I’m drinking about 48-64 ounces of juice each day of this detox. I would say 32 ounces each day at the very minimum and up to….whatever feels good for you 🙂
I’m not typically that into smoothies as I don’t love the texture, but am loving an afternoon smoothie if I’m feeling really hungry. Smoothies are an awesome meal replacement on or off a cleanse for a couple reasons:
- They are super-fast to make.
- You can throw all kinds of things in there like healthy fats, superfood powders, frozen berries and kale. With the right recipe, it will taste amazing, be amazing for you, and leave you full for hours.
- Not as easy to digest as juice, but much easier to digest than solid meals as the blender is essentially starting the chewing process.
- Portable for life on the run!
A couple words of caution: you need to be really careful about selecting the kinds of protein powders you use, should you choose to use those.
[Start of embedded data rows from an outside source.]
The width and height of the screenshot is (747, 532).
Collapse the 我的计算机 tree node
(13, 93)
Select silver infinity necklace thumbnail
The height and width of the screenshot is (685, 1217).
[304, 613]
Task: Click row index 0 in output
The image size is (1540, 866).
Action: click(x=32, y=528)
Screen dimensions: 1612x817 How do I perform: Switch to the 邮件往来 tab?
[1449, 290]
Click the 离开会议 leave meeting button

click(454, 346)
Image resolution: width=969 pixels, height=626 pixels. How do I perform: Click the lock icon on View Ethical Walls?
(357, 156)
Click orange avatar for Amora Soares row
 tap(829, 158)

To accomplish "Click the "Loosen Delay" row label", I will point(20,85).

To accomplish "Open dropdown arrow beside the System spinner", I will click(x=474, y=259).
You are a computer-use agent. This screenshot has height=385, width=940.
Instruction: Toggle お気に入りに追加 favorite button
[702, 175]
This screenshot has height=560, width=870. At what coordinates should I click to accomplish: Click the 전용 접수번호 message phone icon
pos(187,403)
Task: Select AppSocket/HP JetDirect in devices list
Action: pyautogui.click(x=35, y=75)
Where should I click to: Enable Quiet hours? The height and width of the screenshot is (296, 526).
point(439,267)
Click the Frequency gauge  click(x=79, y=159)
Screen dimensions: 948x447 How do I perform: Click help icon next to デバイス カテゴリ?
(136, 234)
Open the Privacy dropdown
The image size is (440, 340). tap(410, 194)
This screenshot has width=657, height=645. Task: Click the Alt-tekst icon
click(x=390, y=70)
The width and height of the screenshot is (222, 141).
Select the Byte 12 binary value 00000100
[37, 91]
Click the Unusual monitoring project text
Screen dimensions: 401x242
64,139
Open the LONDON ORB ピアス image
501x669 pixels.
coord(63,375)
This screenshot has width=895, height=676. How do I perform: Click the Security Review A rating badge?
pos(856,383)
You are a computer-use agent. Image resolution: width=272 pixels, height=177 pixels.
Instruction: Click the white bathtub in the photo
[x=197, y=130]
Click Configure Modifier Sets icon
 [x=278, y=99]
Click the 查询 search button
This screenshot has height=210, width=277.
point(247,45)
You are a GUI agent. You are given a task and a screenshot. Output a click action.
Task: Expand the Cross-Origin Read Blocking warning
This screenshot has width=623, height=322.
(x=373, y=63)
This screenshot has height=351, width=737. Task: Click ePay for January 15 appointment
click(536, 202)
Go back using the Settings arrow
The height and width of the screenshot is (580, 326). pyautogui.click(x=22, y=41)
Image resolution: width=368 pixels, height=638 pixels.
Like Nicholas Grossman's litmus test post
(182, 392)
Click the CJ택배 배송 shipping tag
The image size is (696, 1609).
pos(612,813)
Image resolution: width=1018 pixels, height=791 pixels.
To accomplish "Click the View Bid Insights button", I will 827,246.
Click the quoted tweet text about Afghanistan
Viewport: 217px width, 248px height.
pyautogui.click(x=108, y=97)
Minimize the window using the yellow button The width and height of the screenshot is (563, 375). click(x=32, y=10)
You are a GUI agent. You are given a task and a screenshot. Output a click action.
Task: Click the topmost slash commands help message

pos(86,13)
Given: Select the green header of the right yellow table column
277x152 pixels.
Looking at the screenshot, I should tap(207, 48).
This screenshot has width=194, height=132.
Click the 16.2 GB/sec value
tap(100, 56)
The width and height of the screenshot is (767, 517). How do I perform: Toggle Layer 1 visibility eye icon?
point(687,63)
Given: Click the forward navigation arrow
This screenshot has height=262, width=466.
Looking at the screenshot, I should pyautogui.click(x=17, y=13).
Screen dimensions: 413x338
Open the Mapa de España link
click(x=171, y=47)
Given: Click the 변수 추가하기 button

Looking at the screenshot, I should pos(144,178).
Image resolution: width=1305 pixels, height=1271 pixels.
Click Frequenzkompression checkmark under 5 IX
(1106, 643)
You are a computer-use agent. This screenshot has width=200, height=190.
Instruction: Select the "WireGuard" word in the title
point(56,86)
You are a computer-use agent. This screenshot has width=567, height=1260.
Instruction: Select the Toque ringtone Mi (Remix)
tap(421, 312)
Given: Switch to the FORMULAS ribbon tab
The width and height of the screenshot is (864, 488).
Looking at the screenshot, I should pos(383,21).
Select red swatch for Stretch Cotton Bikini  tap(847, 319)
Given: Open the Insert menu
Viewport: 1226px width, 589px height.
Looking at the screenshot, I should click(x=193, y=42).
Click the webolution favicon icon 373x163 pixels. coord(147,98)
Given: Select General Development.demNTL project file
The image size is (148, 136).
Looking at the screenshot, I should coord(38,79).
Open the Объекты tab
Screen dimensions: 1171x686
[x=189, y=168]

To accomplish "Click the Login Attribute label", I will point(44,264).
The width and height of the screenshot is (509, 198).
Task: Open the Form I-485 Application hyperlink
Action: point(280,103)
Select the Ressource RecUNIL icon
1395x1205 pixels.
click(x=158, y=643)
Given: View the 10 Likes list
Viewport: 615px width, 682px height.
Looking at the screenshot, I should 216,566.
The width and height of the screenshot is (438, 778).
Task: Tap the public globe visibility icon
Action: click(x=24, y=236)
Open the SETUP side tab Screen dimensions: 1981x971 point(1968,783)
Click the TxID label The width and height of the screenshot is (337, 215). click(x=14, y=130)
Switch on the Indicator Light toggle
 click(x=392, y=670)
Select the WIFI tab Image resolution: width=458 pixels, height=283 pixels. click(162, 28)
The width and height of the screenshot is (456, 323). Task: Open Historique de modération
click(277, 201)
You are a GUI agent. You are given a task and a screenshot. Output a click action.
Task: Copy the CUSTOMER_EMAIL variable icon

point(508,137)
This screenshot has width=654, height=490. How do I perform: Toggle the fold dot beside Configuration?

I generally prefer soaked nuts and raw organic eggs for the protein source, but there are a couple good protein powders out there. I know Sun Warrior, Amazing Grass and Vega are all pretty good and you can get them at Whole Foods. I personally avoid whey, soy, and rice proteins as much as possible. I am not an expert in this area, but I am generally skeptical of nutrients isolated and processed the way protein powders are. Most are loaded with sugar, strange science ingredients, fillers and additives. Also, just because you call it a smoothie doesn’t make it healthy. If your smoothie is loaded with peanut butter, frozen yogurt, too many bananas or other sweet things, may as well just call a spade a spade: dessert.
I’m doing dinner of mostly raw veggies, some fermented food (sauerkraut, kimchi), and some healthy fat from olive oil, coconut oil and avocados. Here’s a couple super-simple combos (add any seasonal veggies you have on-hand):
- Chopped fresh tomatoes and zucchini (its summertime after all), sauerkraut, garlic sauce, salt and pepper (MY FAVORITE)!!!
- Raw kale, avocado, sauerkraut, celery salad with lemon, olive oil, salt & pepper (plus more garlic sauce)
- Arugula, olives, dried cranberries, avocado, simple lemon vinaigrette.
- Veggie soup: Homemade bone broth cooked with onion, celery, carrots, zucchini, kale (or whatever other things are in season/on-hand)
I’m using Thorne Mediclear which I’ve been using a couple times a year for several years and love. It seems to be a great baseline product for most people, but I’d recommend consulting with a holistic healthcare practitioner to see what combo of nutrients you need based on the body systems most in need of support if you want to go the extra mile. I definitely recommend adding something like this in to really boost your bodies natural detox mechanisms.
About 1 week into this cleanse, I am now doing a gallbladder cleanse. I think its best to do these when you’re already relatively clean on the inside as it gives better results. Ive done several of these in the past with much success. I think I may actually do a couple rounds of this during this extended detoxing period. I was about to summarize the whole protocol when I remembered that the lovely people at FitLife.tv already did that, so hop on over there for the exact instructions and benefits of doing a gallbladder cleanse.
One addition to their post: on the morning you’re going to start the cleanse, its really important to not eat anything that has fat or protein in it (you wont be eating at all after 2pm). Your liver/gallbladder releases bile to digest fat and protein, and you want to have that build-up as much as possible, so that when you drink the oil, the pressure of the bile pushes out as many impurities as possible.
Disclaimer: As with any protocol, please speak with your doctor before trying this at home.